The need for drug screening with increasingly higher throughput is dictated both by the increasing number of drug targets becoming available through genomics and by the growing number of chemical molecules from combinatorial chemistry. Several high-throughput screening techniques can scan large libraries of compounds, but the ever-increasing throughput has not significantly increased promising drug candidates. HiSCORE presents a synergistic approach to high-throughput, high-information drug screening, leveraging the complementary skills of five laboratories supported by external drug screening experts:
(i) Research and design of innovative instrumentation for magnetic resonance that can provide small, hyperpolarized solid samples at intervals on the order of minutes, transfer and dissolve or liquefy these samples with minimal dilution, and acquire several high-resolution NMR spectra of the liquid samples in parallel, using contrast-enhancement methods in up to 1000 microfluidic detectors. The contrast between compounds binding to targets and those failing to bind can be enhanced by exploiting long-lived states.
(ii) Applications of this instrumentation for binding assays, measuring dissociation constants in the nano to micromolar range, and determining kinetic rates of association and dissociation for numerous complexes of drug compounds and protein targets.

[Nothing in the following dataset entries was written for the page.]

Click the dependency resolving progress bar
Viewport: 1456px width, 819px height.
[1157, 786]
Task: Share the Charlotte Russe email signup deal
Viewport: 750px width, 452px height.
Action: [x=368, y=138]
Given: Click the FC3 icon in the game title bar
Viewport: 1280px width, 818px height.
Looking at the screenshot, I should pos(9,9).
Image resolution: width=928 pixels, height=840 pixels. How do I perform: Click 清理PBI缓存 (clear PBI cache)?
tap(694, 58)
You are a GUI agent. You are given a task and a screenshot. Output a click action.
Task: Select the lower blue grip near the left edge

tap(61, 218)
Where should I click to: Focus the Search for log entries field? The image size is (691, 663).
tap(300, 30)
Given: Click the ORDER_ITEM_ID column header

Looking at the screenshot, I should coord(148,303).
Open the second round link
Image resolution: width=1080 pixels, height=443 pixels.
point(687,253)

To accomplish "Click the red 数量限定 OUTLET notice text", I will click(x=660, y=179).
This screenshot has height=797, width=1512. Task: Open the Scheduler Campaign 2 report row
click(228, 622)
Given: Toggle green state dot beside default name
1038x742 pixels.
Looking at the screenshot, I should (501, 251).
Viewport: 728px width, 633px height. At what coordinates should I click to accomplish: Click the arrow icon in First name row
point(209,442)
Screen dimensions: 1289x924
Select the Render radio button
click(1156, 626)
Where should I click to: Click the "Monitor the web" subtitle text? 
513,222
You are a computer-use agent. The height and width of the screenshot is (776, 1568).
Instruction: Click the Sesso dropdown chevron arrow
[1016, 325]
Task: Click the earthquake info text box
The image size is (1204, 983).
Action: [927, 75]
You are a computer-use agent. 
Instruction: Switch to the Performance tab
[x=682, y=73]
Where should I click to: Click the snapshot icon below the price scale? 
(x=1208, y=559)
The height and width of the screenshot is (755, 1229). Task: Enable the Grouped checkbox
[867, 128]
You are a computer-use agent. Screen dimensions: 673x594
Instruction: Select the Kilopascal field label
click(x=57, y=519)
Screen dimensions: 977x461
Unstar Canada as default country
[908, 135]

(iii) Functional assays, particularly for systems with multiple enzyme steps and intermediate products, to determine the efficacy of potential inhibitors, fully exploiting the rich data from fluorine-19 NMR.
(iv) Metabolomic assays to observe compound metabolism in cell cultures, identifying potentially toxic side-products.
“HiSCORE” builds on the synergy of 4 institutions (beneficiairies): ENS (France), SKU (Netherlands), ETH (Switzerland), and KIT (Germany), the latter being represented by two different teams:
1. Geoffrey Bodenhausen ENS Paris
2. Benno Meier KIT Karlsruhe
3. Arno Kentgens SKU Nijmegen
4. Alvar Gossert ETH/Zürich
5. Jan Korvink KIT Karlsruhe
The groups contribute complementary expertise:
1 Geoffrey Bodenhausen and the pre-existing team at the Ecole Normale Supérieure in Paris (Abergel, Ferrage, Pelupessy, Baudin, Bouvignies, Birlirakis) develop NMR methodology, particularly by exciting long-lived states to extend the life-times of hyperpolarization, improving the determination of binding parameters, including kinetics, and developing libraries of compounds.
2 Benno Meier and his pre-existing team (Kourilova, Kouril): Alternatives to dissolution DNP: ballistic transfer of solid hyperpolarized “bullets” with minimal dilution, improved understanding and acceleration of the DNP process, parallelization.
3 Arno Kentgens and his pre-existing team (Tessari, Janssen, Aspers): Novel miniaturized NMR detectors, microliter samples, microfluidics, quantitation of nM compounds, rapid-melt DNP, supercritical CO2 as a solvent, para-hydrogen induced polarization (PHIP), iridium complexes, zero-quantum spectroscopy, Overhauser DNP.
4 Jan Korvink and his pre-existing team (Brandner, Mager, Lehmkuhl, Becker): miniaturization based on microelectromechanical systems (MEMS), complementary metal-oxide-semiconductors (CMOS), massively parallel detection, automatic data analysis, and machine learning.
In addition to the consortium comprising these 4 principal investigators, two external advisors contribute to the project:
1 Alvar Gossert and nearby pre-existing teams at ETH (Riek, Torres): Gossert worked for 10 years in drug development/screening labs of Novartis. Since 2017, he has worked at ETH Zürich. An amendment to add Alvar Gossert as a partner of the consortium was signed on April 24, 2023.
2 Claudio Dalvit worked 9 years in drug development/screening at Novartis in Basel, 9 years at Pharmacia & Upjohn in Milan, then at the Italian Institute of Technology (IIT) in Genova, and finally at the University of Neuchatel.
The project comprises several objectives that can be bundled into two groups:
(A) Development of novel instrumentation to produce hyperpolarized solid samples at intervals of 1 minute or less and to parallelize 4, 10, 100, …microfluidic micro-coils or strip-line detectors.
This meets two objectives: (i) Study different sample compositions, particularly varying concentration ratios, e.g. [L]:[P] = [ligand]:[protein] by titrations. (ii) Functional screening by varying [inhibitor]:[enzyme]. (iii) Complementary experiments (T1, T2, CPMG, CEST, TLLS, TLLC...) varying pulse intervals, relaxation delays, and observing nuclei such as 1H, 2H, 13C, 15N, 19F, 31P.
(B) Development of novel chemistry: develop binding assays to measure dissociation constants in the range nM < KD < µM, determine kinetic rates kon and koff for ligand-protein interactions, develop functional assays to determine IC50 of enzyme cascade inhibitors, and explore metabolomic assays in cell cultures.